Museo del Fiume

Indirizzo
Via Giuseppe Mazzini, 16, 00060 Nazzano RM, Italia

Il Museo del Fiume rappresenta il nucleo principale del piccolo sistema museale che a Nazzano ruota attorno all'area protetta dalla Riserva Naturale Regionale Nazzano Tevere Farfa e che annovera, oltre al Museo del Fiume, il Museo della Notte e l'Ecomuseo della Riserva.



Ospitato all'interno degli ambienti di servizio del Castello di Nazzano, il Museo del Fiume si articola in varie sezioni a spiccata vocazione didattica, create in funzione dell'approfondimento di temi legati all'ecosistema fluviale: a partire dall'analisi della morfologia del territorio, dei fenomeni geologici caratteristici del bacino del Tevere, illustrati mediante pannelli esplicativi, modelli ed esposizione di materiale lapideo proprio dell'area, per ,arrivare all'individuazione di tutti i più importanti aspetti della vita vegetale e animale che ne caratterizzano l'habitat, cui sono dedicate, in un percorso ideale restitutivo della dimensione evolutiva, le ulteriori sale del museo.


Il visitatore può avvalersi di stereomicroscopi per l'osservazione dell'atfascinante mondo delle sabbie o del minuto macrobenthos fluviale, scorrire e sperimentare direttamente la permeabilità di terreni differenti, fruire di moderni sistemi di proiezione per diapositive e documentari naturalistici.



Un'interessante sezione affronta la lettura dell'ecosistema in rapporto ai principali fenomeni di antropizzazione, all'impatto e ai mutamenti introdotti dall'azione dell'uomo in tempi recenti e in particolare ai cambiamenti 'positivi' apportati proprio dalla creazione della diga ENEL di Nazzano, realizzata alla confluenza del Tevere con il torrente Farfa.

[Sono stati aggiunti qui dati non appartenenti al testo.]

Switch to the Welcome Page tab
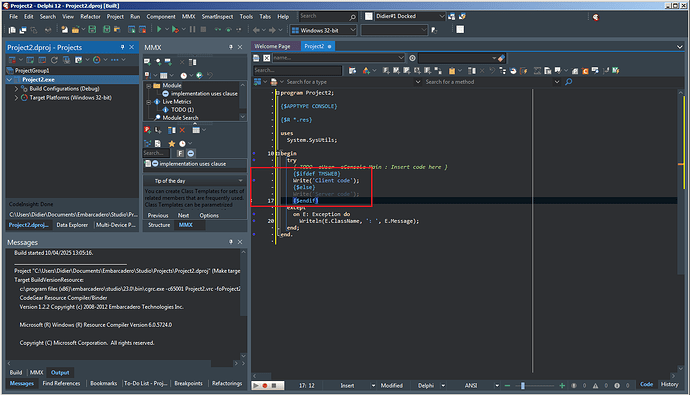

Fra i temi affrontati nelle sale superiori, l'inquinamento e i suoi effetti sulle cenosi ripariali, l'uomo e il fiume, l'ornitofauna della Riserva. Qui di sicura suggestione sono i due ambienti di passaggio creati tra le sale, deputati, nel primo caso, alla riproposizione di giochi e alla percezione sensoriale, con la riproduzione dei richiami propri di molti uccelli acquatici, e, nel secondo, alla simulazione di un percorso, in una sorta di illusoria immersione, all'interno di un ideale letto di fiume, con tanto di greto e ambienti acquatici costruiti in acquario.


Ulteriori sezioni: la nuovissima sezione ornitologica e quella archeologica, che documenta le principali fasi storiche del popolamento della zona e le vicende che sottesero all'origine del centro abitato di Nazzano, ripercorrendo i momenti salienti, dalla preistoria al medioevo, dell'insediamento umano nella media valle del Tevere.